Broken links are like vampires in the sense they suck away your potential to keep visitors engaged (and your business having the chance to convert on an offer).
Over time, websites become quite massive so when you begin playing around with the pages it becomes very easy to break quite a few links.
Normally what would happen is you receive an email (hopefully) from someone having trouble accessing a page or you stumble across them through your analytics. But what if you have a huge site? One that may happen to have a plethora of broken links.
Well… there are tools for that.
Quick note: Some of the online services do provide great help but still have a slight annoyance to them due to advertising so if you can bear with it then you’re a-okay.
Standard and straight forward. Plug in the address of the website you want to check, select whether you want distinct or all instances, and then let it do its thing. Shouldn’t take too long to find the distinct ones but if you’re trying to find them all it will be a while so go and do something else in the meantime.

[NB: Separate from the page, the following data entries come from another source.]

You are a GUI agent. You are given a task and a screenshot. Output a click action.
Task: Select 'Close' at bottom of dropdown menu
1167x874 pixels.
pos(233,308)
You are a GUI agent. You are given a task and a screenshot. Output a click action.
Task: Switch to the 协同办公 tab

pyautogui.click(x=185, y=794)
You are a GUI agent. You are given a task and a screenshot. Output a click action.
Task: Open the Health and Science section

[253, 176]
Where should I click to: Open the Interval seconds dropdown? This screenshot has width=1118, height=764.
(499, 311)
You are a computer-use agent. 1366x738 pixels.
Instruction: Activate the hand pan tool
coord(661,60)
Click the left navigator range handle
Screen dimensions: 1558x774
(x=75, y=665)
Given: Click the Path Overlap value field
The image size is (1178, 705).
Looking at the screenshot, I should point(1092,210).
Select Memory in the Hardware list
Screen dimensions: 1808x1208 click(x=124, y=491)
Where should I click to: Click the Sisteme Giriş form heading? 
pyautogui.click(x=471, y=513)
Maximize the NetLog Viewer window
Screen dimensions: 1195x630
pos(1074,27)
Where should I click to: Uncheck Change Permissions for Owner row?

The W3C site has always been great for understanding the validity of your code, learning about the Web, and more. The tool they’ve created is quite comprehensive and probably the best online tool for this service because it’s simple.
Xenu Link Sleuth
Xenu is for the power user. It goes very deep into your website to find all those broken links but it has many different uses that are worth your while. The interface is certainly dated but it is, hands down, the best program for digging through the site. It has a slight learning curve but once you’ve mastered it you won’t be using any others.
I already covered the fact that having broken links can be frustrating for your users but it also begins to do a number on your search engine optimization.
Google isn’t finding those pages but more importantly is the fact that someone may have picked up that broken link and created a new website that may not be the best to link to (shady sites). You suddenly linking a ton to a shady neighborhood isn’t good in Google’s book so it’s always good to curate those broken links when you find them.
Now knowing this… will fixing broken links be on your to-do list?